Source Proceedings of the National Academy of Sciences of the United States of America 116 (2019)52. - ISSN 0027-8424 - p. 26909 - 26917.
DOI https://doi.org/10.1073/pnas.1910527116
Department(s) VLAG
Biochemistry
Publication type Refereed Article in a scientific journal
Publication year 2019
Abstract Medicinal plants are a prolific source of natural products with remarkable chemical and biological properties, many of which have considerable remedial benefits. Numerous medicinal plants are suffering from wildcrafting, and thus biotechnological production processes of their natural products are urgently needed. The plant Aster tataricus is widely used in traditional Chinese medicine and contains unique active ingredients named astins. These are macrocyclic peptides showing promising antitumor activities and usually containing the highly unusual moiety 3,4-dichloroproline. The biosynthetic origins of astins are unknown despite being studied for decades.
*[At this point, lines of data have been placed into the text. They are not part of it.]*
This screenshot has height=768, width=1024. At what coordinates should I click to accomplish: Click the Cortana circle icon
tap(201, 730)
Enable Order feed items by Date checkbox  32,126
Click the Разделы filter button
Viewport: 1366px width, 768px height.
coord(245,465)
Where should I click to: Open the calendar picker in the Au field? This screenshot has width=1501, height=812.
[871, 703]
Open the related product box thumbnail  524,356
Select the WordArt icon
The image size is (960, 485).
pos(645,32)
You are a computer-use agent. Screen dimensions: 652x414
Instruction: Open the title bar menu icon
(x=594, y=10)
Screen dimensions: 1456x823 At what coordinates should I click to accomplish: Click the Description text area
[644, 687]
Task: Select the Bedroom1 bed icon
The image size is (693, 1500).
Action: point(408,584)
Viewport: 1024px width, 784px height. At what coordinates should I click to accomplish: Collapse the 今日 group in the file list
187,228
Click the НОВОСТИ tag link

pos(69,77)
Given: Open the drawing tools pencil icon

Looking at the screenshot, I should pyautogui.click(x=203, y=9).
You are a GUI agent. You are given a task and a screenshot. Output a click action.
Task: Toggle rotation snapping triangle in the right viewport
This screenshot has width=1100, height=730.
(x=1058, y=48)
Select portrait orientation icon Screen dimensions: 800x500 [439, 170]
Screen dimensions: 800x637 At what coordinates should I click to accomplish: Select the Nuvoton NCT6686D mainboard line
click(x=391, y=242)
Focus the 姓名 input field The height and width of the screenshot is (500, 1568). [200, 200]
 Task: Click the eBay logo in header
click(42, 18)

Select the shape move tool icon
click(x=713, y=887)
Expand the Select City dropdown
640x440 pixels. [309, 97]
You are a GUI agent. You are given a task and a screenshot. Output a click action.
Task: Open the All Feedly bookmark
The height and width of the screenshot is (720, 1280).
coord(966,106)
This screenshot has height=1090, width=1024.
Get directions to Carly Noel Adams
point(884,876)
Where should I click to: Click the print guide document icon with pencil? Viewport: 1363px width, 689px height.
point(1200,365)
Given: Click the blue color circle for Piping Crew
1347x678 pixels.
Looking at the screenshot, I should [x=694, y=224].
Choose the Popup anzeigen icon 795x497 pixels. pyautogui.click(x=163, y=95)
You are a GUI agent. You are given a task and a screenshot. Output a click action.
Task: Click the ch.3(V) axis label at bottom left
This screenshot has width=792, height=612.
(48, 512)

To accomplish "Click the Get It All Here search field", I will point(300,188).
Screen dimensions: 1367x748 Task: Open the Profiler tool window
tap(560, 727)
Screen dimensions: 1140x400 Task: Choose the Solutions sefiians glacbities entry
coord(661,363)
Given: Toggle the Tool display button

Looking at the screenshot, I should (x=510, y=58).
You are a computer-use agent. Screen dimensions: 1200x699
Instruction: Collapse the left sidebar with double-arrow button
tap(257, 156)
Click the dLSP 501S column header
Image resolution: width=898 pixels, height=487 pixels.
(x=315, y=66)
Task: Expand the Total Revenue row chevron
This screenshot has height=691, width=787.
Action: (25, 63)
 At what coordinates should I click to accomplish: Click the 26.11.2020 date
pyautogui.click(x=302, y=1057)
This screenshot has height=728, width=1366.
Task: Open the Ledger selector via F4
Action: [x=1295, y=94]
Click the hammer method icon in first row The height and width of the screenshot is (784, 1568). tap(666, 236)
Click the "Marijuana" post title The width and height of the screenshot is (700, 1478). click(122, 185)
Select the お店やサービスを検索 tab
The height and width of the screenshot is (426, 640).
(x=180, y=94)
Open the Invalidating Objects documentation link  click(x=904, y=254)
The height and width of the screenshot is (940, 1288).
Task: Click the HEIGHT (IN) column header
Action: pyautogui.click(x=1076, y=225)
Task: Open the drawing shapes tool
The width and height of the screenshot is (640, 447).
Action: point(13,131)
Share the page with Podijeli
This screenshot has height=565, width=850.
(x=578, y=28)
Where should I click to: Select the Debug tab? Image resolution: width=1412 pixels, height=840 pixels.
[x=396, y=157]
Here we show that astins are produced by the recently discovered fungal endophyte Cyanodermella asteris. We were able to produce astins in reasonable and reproducible amounts using axenic cultures of the endophyte. We identified the biosynthetic gene cluster responsible for astin biosynthesis in the genome of C. asteris and propose a production pathway that is based on a nonribosomal peptide synthetase. Striking differences in the production profiles of endophyte and host plant imply a symbiotic cross-species biosynthesis pathway for astin C derivatives, in which plant enzymes or plant signals are required to trigger the synthesis of plant-exclusive variants such as astin A. Our findings lay the foundation for the sustainable biotechnological production of astins independent from aster plants.